- Description of the task -
Reproduce, with no changes, the line that contains "Click the 75F flame logo" and all the lines that come after it in the records.

Segment Start: Extracted records

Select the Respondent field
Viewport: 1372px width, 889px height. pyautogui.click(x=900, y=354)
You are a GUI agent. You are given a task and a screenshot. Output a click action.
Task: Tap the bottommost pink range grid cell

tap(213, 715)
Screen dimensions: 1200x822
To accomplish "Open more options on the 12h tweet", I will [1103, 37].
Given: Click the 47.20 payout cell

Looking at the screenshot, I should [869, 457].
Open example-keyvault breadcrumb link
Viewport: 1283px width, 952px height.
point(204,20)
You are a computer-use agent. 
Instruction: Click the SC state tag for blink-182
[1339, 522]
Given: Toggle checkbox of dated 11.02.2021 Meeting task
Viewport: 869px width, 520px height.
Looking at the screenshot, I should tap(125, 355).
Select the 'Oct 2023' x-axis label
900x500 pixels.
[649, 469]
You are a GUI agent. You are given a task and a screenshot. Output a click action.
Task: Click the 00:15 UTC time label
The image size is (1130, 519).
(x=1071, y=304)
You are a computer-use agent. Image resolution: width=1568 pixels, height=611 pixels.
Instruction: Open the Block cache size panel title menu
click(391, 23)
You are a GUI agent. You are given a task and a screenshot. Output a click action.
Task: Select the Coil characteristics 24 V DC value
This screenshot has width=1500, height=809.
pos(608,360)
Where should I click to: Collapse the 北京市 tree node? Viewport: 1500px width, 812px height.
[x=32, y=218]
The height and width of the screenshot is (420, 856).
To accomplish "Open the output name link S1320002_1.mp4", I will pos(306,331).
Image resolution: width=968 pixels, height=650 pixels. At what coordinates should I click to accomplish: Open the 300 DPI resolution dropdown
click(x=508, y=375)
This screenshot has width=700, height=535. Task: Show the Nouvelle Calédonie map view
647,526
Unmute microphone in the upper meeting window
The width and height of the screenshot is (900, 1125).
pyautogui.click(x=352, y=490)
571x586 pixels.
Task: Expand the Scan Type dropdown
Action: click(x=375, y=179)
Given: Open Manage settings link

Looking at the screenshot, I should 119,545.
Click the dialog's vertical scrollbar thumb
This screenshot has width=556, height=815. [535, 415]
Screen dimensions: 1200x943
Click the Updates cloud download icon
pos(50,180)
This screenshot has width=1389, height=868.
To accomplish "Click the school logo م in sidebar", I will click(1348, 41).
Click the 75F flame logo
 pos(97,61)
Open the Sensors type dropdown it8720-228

Segment End: Extracted records

- Task result -
Click the 75F flame logo
 pos(97,61)
Open the Sensors type dropdown it8720-228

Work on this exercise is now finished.